The AARP Fraud Watch Network is also seeing cases in which scammers are sending letters on letterhead that appears to be from the DEA, she said.
“Some days we go to our mailbox and there’s nothing but junk mail, but when we go to our mailbox and there’s an official looking letter with a seal and a signature, we do pay attention to it a little more. I think the criminals know this and it adds a level of credibility when something comes in writing like that.”
The DEA did not respond to a request for comment for this story. In March 2021, the DEA issued a warning on its website about a widespread fraud scheme in which telephone scammers are impersonating DEA agents in an attempt to extort money.
“Employing more sophisticated tactics, schemers have spoofed legitimate DEA phone numbers to convince their target that the call is legitimate or texted photos of what appears to be a legitimate law enforcement credential with a photo,” the DEA said in a statement. “The reported scam tactics continually change but often share many of the same characteristics. Callers use fake names and badge numbers as well as names of well-known DEA officials or police officers in local departments.”
Nofziger said the scam against Dr M is particularly concerning, and that it’s likely the scammers in this case will strike again.
To avoid becoming a victim, Nofziger said physicians should understand the process of when and how government officials would normally contact them about a license or related issue. A direct call from someone claiming to be from a government agency who threatens arrest, prosecution, or loss of their license is a huge red flag, she said.
Be aware that credible agencies would never ask for immediate payment or request funds through cryptocurrency, gift cards, or peer-to-peer apps, she emphasized.
“Criminals are experts at making their communications appear credible,” she said. “So again, if someone is contacting you and you’ve never been contacted this way before, hang up the phone and check on it.”
And always confirm the status of your license directly with your medical board or an official DEA phone number, Nofziger said.
DEA officials stress that the best deterrence against scammers is “awareness and caution.” Physicians who receive a call from a person claiming to be a DEA agent should report the incident to the FBI at www.ic3.gov. The Federal Trade Commission also takes reports at reportfraud.ftc.gov.
For Dr M, the theft of $180,000 comes at a difficult time. She recently went through a divorce and said her finances were already depleted from the legal proceedings. She continues to work with her bank to try to get the funds back. She is upset her bank allowed the transactions to a foreign bank account without questioning the transfer or issuing fraud alerts.

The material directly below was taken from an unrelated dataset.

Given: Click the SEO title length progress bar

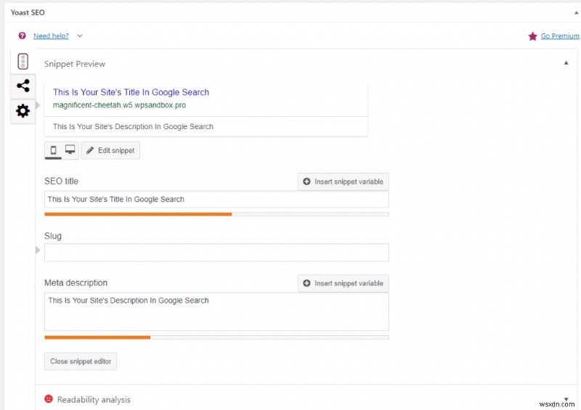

Dr M also wishes she’d been more suspicious when the callers first contacted her and that she would have reached out for help.
“I had heard of foreign wire transfer fraud, especially in Thailand, but I was pretty sure the callers were legit. I didn’t doubt them right away,” she said. “I should have called the DEA to begin with.”
Dr M hopes her story might help other physicians who encounter similar scams.
“I learned that it’s important to be very sober and vigilant,” she said. “The scammers make it sound so immediate, so you don’t have time to sit and think. I think anytime this kind of pressure happens, it’s a good reminder to ask questions and have doubts.”